» **Task directions**
Without pictures, return the lines from the one containing "The image size is (602, 429)." through the last line of the data below, exactly.

» **Dataset entries**
BEGIN

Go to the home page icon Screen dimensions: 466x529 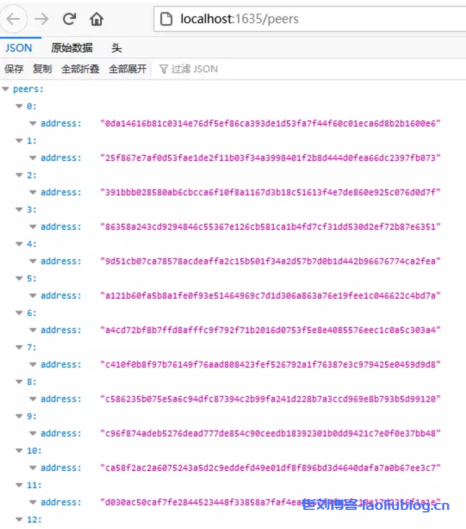click(97, 19)
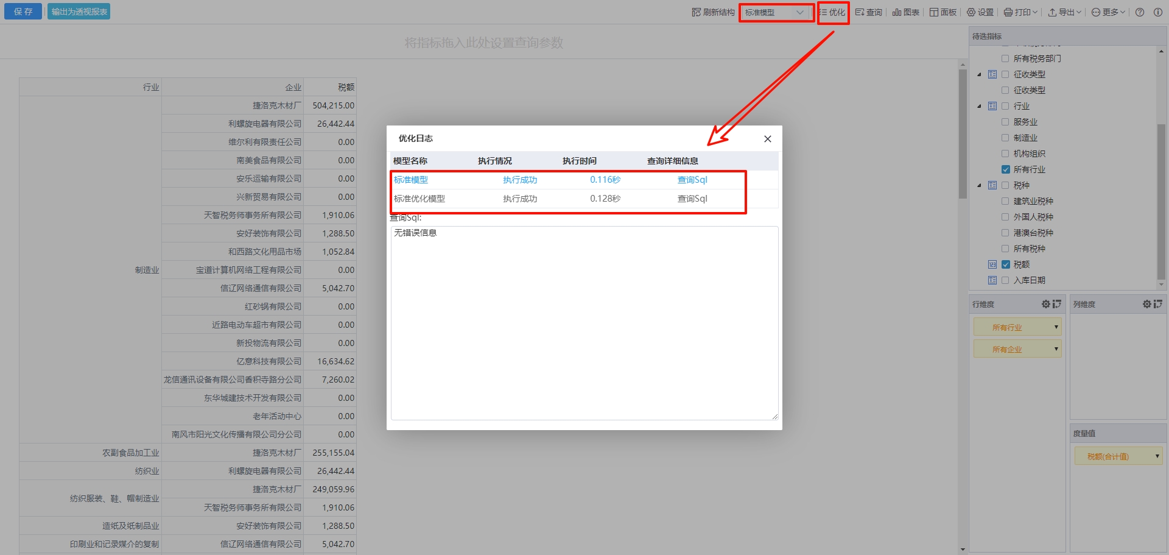Click the info circle icon in toolbar
The image size is (1169, 555).
tap(1157, 12)
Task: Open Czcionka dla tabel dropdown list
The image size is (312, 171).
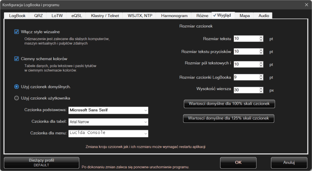Action: pos(145,122)
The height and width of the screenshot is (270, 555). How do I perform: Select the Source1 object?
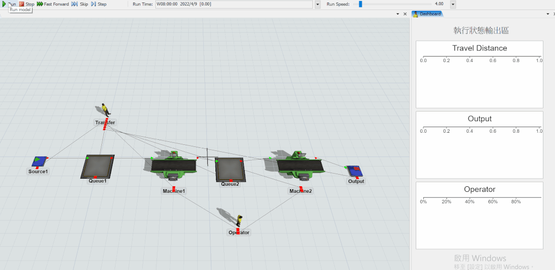(x=39, y=161)

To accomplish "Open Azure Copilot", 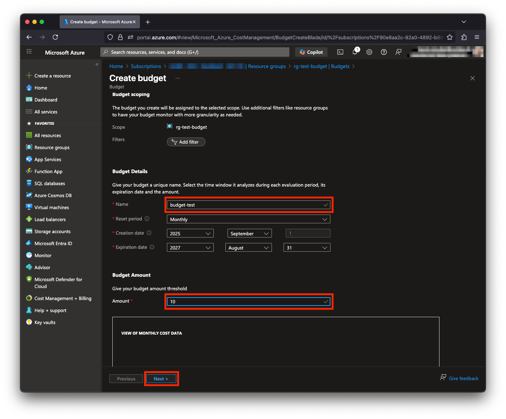I will pyautogui.click(x=311, y=52).
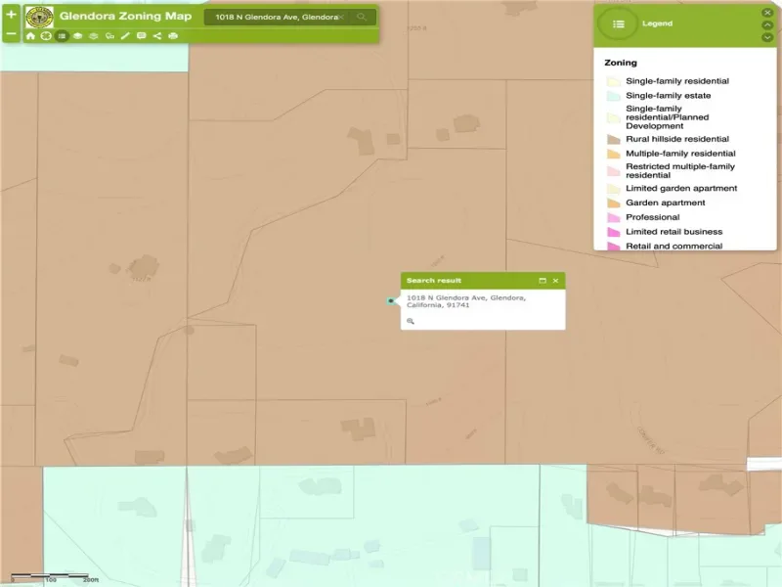Click Zoom to magnifier in search result

click(x=411, y=321)
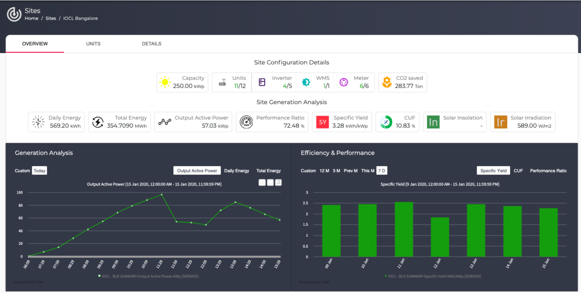The height and width of the screenshot is (293, 581).
Task: Click the zoom-out magnifier on the power chart
Action: tap(262, 182)
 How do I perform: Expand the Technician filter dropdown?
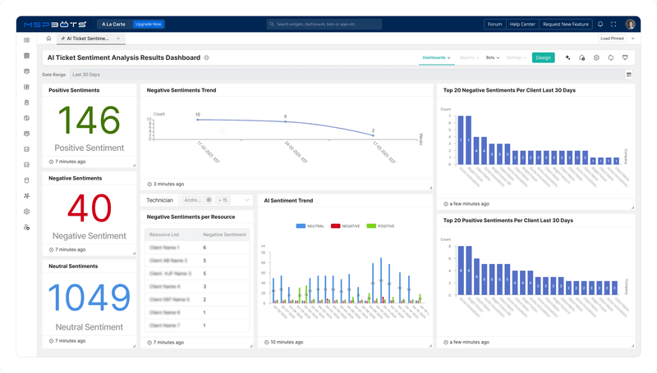(x=248, y=200)
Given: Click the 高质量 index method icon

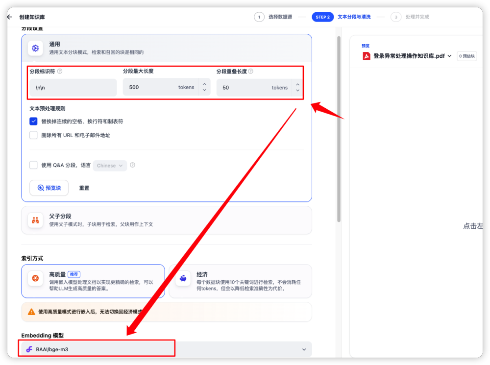Looking at the screenshot, I should [35, 278].
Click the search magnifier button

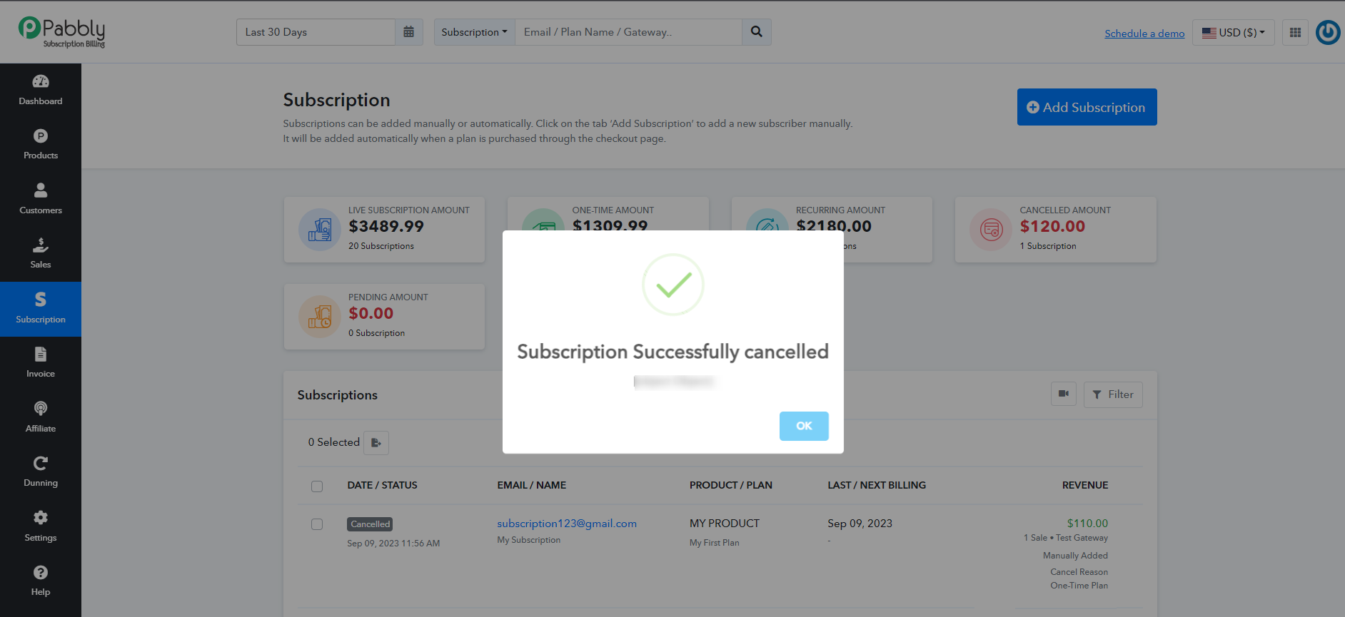tap(757, 32)
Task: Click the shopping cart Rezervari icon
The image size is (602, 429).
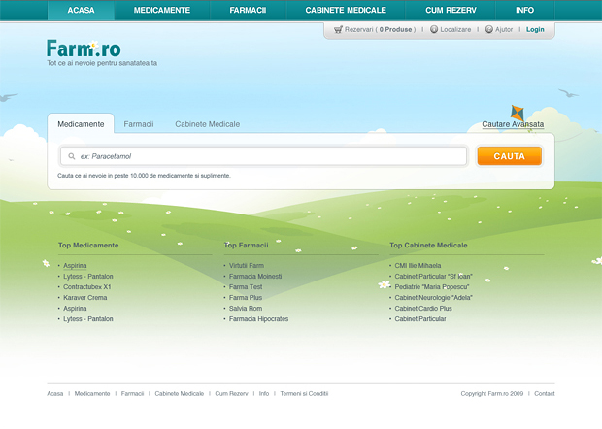Action: pyautogui.click(x=338, y=30)
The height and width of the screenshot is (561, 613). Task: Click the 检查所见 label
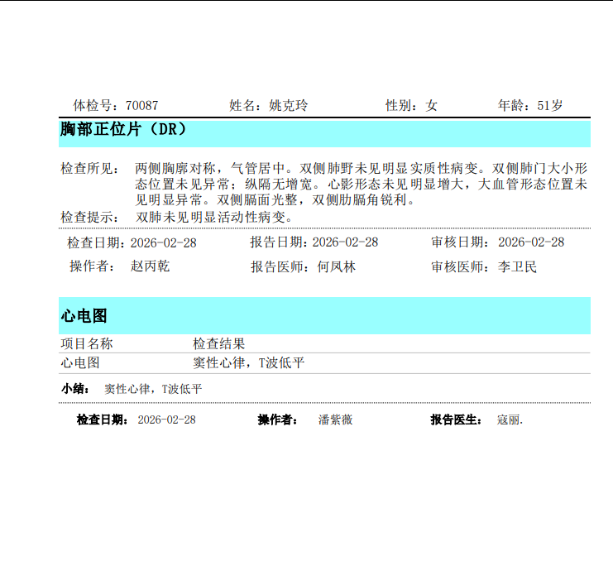click(x=89, y=168)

END

» **Exercise solution**
The image size is (602, 429).
Action: pyautogui.click(x=338, y=30)
The height and width of the screenshot is (561, 613). Task: Click the 检查所见 label
click(x=89, y=168)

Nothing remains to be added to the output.